- [Data section]:
▬▬▬▬▬▬

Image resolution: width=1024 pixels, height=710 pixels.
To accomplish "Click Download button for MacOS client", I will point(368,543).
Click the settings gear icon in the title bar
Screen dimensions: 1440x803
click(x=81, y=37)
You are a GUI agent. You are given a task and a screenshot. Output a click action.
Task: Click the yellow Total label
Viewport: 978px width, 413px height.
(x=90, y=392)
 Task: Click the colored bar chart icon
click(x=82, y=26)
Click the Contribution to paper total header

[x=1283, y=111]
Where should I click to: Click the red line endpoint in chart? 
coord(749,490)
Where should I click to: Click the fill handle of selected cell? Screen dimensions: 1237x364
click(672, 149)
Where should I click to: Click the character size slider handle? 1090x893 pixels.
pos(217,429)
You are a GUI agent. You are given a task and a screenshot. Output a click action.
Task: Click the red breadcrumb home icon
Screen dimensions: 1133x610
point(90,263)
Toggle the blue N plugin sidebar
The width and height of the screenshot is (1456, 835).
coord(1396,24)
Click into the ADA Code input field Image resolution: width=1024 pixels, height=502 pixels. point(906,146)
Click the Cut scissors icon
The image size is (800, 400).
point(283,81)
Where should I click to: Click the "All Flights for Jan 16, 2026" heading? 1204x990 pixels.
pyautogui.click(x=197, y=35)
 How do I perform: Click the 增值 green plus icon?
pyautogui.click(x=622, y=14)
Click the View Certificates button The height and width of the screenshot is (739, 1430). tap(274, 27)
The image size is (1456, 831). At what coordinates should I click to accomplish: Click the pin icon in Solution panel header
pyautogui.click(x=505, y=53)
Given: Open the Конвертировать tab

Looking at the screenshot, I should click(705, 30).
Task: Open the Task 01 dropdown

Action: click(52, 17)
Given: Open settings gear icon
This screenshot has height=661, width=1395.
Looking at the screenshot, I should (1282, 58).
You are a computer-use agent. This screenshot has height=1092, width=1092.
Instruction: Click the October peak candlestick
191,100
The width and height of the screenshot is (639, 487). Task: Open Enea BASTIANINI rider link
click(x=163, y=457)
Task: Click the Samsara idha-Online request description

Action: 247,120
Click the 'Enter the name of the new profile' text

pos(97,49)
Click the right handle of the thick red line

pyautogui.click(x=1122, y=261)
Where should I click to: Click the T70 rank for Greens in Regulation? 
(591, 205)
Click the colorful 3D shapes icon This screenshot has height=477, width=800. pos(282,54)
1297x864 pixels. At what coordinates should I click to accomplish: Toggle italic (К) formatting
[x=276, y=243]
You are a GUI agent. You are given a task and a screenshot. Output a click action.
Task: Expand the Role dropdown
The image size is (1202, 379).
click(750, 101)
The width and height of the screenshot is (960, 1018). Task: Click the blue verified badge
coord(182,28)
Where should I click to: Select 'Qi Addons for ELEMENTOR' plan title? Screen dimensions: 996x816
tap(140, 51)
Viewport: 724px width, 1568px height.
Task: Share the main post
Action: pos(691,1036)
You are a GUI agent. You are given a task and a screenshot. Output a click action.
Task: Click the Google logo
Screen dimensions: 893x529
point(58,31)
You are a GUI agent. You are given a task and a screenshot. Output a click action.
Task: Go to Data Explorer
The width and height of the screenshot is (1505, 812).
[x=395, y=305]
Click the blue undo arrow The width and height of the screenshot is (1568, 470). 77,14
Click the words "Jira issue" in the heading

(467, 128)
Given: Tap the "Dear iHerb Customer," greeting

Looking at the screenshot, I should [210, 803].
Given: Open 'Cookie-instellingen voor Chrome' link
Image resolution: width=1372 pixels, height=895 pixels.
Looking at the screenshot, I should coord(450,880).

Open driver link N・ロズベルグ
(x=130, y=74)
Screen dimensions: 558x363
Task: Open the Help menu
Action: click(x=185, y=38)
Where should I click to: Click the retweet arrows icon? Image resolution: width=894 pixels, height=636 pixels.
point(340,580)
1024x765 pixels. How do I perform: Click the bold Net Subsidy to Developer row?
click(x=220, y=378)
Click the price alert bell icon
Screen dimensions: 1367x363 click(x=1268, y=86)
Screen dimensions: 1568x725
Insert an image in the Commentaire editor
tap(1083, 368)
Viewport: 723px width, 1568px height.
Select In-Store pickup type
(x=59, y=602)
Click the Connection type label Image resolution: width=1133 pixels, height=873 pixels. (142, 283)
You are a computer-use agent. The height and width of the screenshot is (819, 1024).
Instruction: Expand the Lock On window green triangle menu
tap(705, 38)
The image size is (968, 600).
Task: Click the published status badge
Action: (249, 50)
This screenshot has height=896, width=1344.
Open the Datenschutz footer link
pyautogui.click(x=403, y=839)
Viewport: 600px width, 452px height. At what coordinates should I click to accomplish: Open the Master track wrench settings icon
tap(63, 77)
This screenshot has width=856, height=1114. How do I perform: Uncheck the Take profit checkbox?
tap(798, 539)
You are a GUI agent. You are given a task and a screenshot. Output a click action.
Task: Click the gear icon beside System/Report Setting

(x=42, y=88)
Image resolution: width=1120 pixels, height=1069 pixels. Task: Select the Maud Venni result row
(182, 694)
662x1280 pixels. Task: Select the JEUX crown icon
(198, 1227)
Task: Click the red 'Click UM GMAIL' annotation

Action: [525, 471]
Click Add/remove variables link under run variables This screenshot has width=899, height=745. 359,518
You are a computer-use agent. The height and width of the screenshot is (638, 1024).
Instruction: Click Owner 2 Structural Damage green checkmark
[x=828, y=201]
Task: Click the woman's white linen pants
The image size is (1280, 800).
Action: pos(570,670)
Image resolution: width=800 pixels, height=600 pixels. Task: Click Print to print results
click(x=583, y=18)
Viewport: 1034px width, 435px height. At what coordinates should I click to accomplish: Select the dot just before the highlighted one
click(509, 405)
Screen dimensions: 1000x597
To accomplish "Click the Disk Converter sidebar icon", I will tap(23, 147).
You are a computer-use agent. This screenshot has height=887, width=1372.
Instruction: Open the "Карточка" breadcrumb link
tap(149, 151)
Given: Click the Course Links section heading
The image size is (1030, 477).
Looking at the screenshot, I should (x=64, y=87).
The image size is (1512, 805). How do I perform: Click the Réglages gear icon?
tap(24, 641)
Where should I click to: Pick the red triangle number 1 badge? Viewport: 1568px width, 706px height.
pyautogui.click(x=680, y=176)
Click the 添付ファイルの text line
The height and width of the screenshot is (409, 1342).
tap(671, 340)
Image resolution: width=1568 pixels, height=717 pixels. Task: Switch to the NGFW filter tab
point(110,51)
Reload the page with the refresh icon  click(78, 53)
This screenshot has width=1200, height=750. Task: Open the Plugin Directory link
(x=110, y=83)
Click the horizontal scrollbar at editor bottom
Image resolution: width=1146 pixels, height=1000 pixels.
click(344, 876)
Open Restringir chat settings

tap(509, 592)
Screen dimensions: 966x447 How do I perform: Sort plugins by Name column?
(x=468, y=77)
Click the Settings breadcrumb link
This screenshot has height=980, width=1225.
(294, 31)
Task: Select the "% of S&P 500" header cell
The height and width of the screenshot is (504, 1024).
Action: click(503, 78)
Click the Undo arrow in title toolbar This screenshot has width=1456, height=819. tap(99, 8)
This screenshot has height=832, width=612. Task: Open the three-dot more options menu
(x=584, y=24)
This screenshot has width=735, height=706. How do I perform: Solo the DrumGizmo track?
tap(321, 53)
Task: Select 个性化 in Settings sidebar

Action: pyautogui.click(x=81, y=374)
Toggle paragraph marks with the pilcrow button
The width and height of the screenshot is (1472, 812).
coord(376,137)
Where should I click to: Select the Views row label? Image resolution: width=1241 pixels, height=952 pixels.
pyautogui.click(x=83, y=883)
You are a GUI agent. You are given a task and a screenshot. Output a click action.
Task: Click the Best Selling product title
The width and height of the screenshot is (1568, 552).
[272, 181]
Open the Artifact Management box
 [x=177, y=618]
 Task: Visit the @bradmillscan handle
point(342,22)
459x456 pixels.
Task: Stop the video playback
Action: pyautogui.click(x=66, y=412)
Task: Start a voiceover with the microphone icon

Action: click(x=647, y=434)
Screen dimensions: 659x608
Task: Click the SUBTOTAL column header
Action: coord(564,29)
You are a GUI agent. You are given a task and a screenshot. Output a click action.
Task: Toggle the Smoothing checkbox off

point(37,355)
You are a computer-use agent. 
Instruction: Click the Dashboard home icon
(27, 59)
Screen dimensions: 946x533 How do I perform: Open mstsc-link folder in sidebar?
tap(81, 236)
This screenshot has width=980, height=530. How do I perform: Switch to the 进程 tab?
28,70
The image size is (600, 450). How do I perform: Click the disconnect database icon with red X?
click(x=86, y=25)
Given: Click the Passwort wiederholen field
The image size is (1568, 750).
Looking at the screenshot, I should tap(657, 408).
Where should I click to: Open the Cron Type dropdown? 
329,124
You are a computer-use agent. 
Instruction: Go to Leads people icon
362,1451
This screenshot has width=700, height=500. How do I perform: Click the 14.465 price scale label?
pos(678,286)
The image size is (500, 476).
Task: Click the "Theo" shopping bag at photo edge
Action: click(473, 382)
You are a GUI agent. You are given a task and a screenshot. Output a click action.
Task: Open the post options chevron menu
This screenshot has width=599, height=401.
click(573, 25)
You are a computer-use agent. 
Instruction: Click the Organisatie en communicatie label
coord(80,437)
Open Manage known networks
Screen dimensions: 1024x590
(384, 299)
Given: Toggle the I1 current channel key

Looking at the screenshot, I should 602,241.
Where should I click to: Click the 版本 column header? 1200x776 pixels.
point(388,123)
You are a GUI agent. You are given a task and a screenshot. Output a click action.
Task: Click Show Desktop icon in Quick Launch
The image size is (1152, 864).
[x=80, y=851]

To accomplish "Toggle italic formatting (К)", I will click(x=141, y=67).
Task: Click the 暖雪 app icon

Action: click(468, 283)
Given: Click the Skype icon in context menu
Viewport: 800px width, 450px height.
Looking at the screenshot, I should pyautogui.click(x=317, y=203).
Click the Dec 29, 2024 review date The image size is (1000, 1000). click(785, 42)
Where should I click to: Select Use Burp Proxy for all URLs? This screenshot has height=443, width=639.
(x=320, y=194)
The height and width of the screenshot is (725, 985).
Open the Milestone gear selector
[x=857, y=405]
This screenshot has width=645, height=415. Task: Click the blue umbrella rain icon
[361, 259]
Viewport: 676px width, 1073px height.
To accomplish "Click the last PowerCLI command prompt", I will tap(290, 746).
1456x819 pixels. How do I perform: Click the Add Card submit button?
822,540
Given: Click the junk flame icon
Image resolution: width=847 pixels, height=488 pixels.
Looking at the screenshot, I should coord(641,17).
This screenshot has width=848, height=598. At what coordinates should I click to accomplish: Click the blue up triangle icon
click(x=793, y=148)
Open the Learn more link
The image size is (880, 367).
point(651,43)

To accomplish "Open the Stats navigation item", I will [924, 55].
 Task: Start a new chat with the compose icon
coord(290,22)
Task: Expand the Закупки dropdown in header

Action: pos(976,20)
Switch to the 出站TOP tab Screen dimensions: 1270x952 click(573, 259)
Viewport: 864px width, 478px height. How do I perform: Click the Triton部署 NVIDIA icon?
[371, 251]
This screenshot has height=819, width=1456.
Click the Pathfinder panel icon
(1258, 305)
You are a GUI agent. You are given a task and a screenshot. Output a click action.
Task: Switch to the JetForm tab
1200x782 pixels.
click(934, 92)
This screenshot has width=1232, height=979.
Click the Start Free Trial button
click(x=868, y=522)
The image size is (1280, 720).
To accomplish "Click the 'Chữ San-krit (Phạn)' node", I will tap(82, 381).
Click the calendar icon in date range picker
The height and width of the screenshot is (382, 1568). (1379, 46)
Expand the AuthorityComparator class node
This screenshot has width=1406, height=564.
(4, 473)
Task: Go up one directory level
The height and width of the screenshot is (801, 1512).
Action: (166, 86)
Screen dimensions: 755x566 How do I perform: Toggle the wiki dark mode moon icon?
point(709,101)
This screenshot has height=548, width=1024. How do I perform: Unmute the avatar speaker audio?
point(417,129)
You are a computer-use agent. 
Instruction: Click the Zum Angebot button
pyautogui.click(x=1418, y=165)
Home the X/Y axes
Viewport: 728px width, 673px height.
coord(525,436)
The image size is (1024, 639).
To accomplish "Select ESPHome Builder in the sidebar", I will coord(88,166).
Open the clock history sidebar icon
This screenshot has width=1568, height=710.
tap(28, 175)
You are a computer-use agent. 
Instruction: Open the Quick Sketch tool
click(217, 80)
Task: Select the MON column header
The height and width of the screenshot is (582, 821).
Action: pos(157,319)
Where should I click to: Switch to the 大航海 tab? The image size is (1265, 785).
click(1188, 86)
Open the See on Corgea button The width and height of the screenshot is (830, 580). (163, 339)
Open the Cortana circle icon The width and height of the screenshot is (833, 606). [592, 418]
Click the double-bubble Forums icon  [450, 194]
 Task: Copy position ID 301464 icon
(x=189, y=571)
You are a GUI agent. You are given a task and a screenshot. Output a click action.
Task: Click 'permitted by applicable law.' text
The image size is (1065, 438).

▬▬▬▬▬▬

- [What you need to do]: Copy out, from the listing above, every line that contains the string "node".

- [Reply]:
To accomplish "Click the 'Chữ San-krit (Phạn)' node", I will tap(82, 381).
Expand the AuthorityComparator class node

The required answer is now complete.